Stored data
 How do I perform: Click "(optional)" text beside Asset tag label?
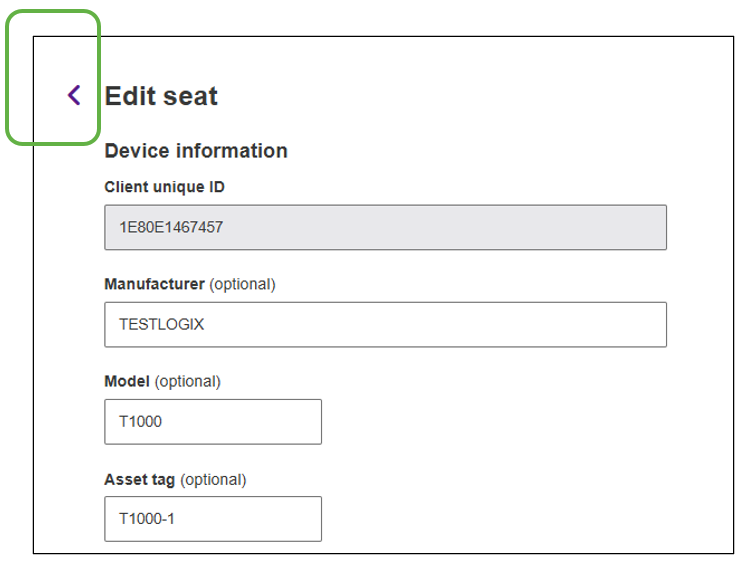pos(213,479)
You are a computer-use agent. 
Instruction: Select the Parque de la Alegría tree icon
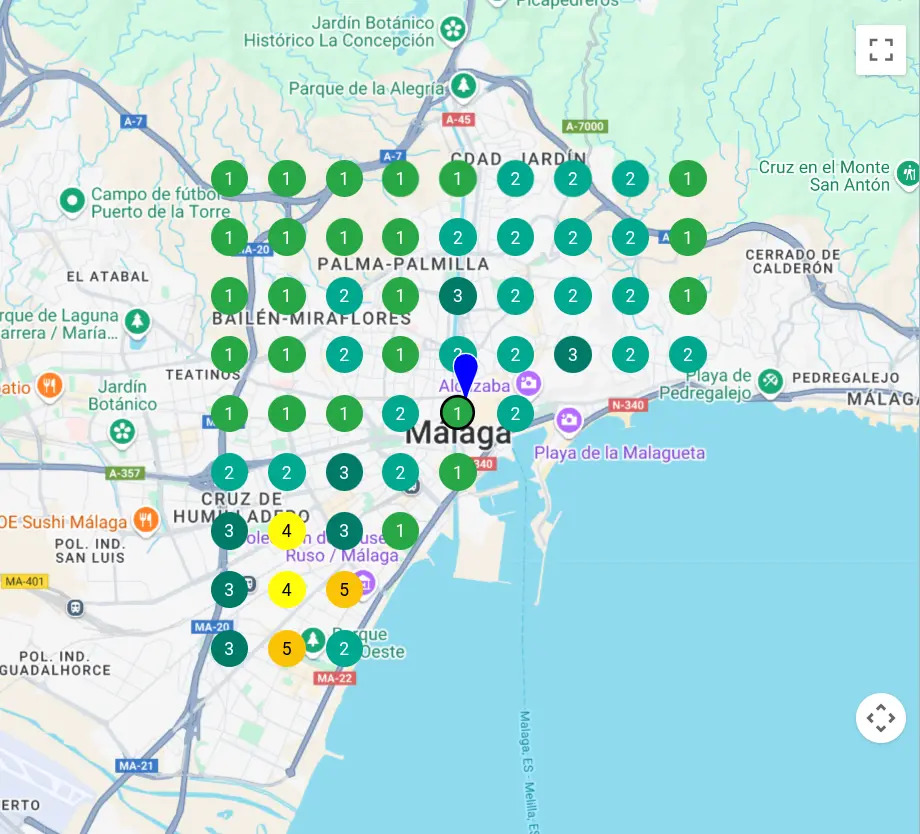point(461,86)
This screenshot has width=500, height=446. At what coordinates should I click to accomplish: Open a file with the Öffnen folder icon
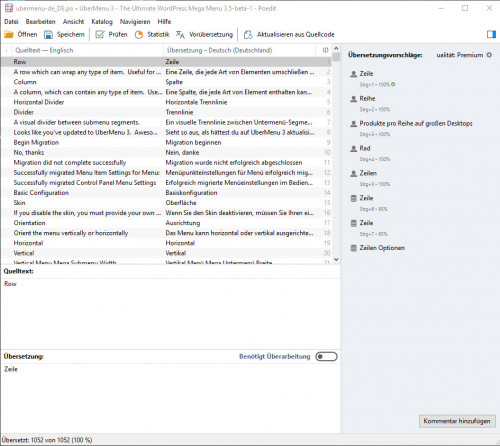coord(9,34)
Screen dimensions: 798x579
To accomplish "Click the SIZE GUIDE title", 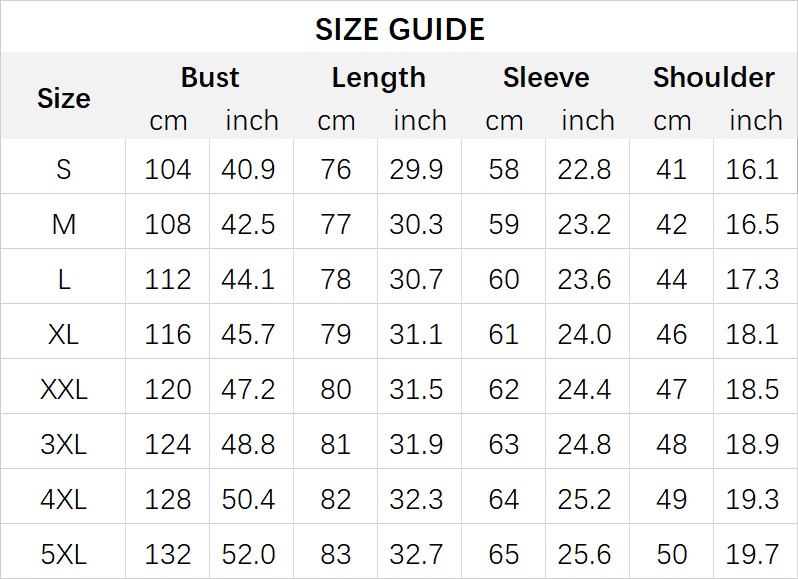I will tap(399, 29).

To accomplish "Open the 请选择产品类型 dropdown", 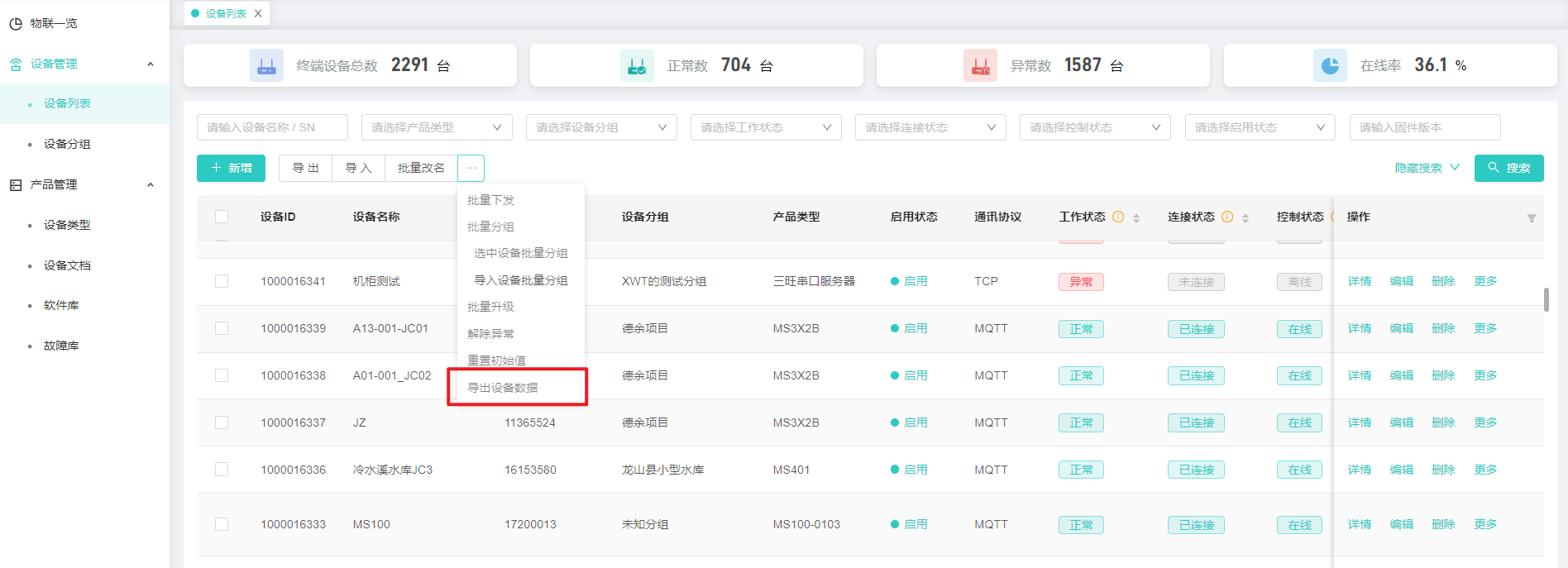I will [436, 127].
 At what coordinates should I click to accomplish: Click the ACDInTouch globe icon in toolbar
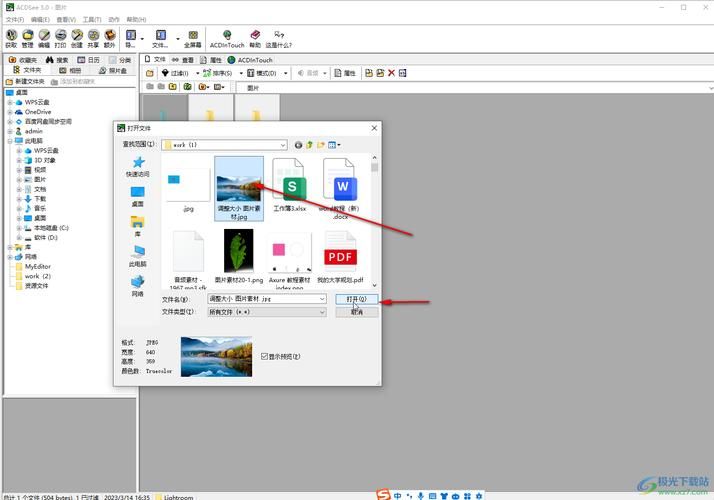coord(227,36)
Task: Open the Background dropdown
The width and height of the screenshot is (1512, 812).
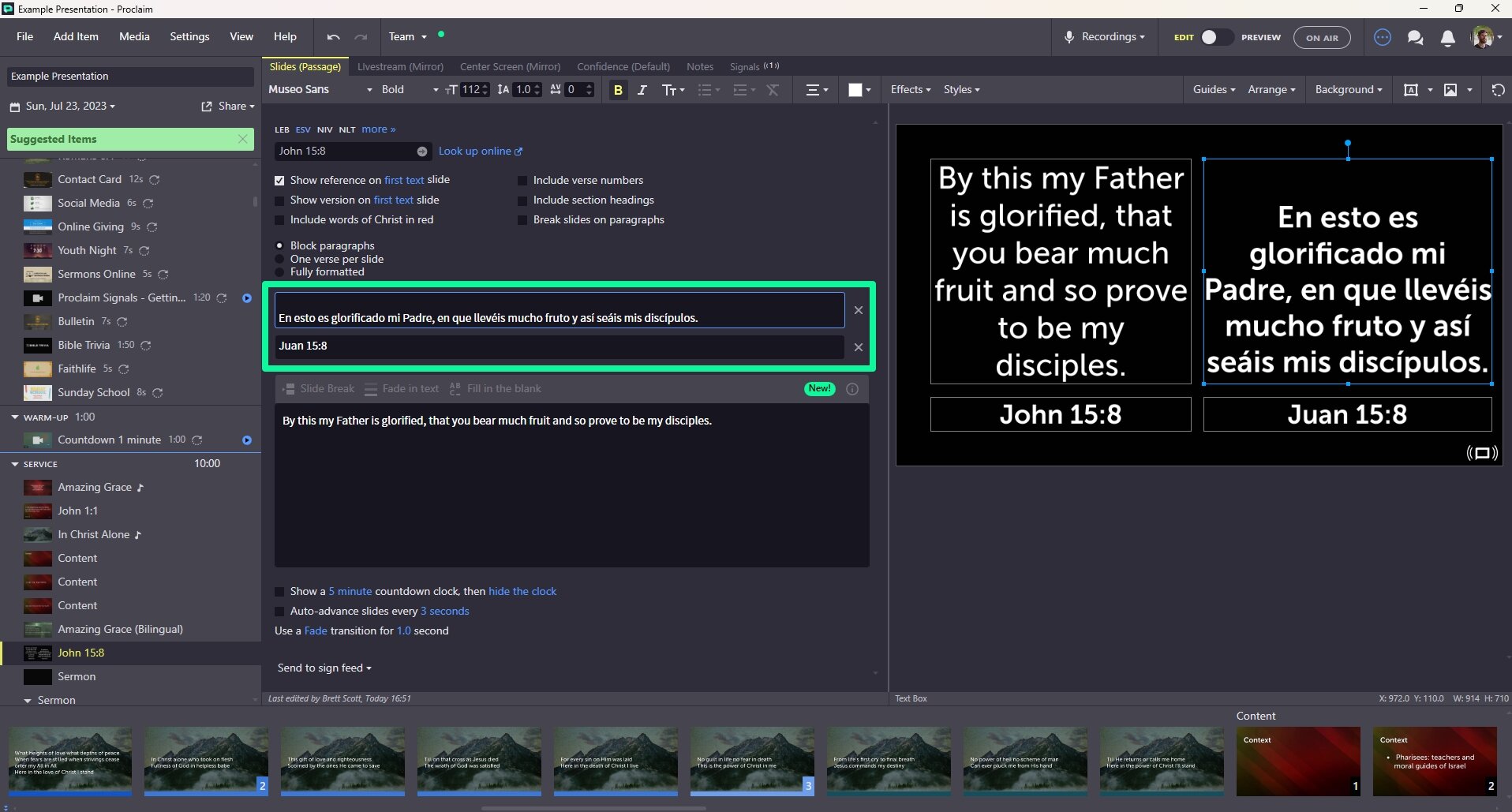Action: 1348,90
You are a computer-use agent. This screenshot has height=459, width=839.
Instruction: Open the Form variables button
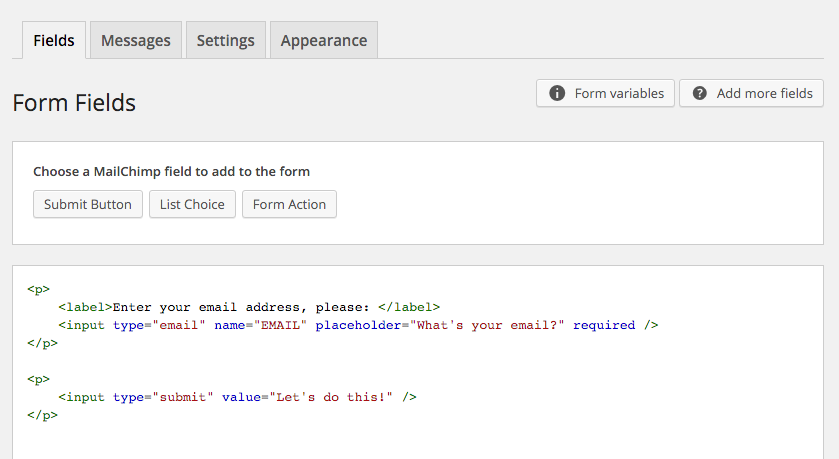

Task requirements
Beginning with the line that contains "The width and" in the data above, please copy each line exactly until the last line, both ends included, skipping any pictures.

Answer section
The width and height of the screenshot is (1512, 812).
Action: 1348,90
You are a computer-use agent. This screenshot has height=459, width=839.
Instruction: Open the Form variables button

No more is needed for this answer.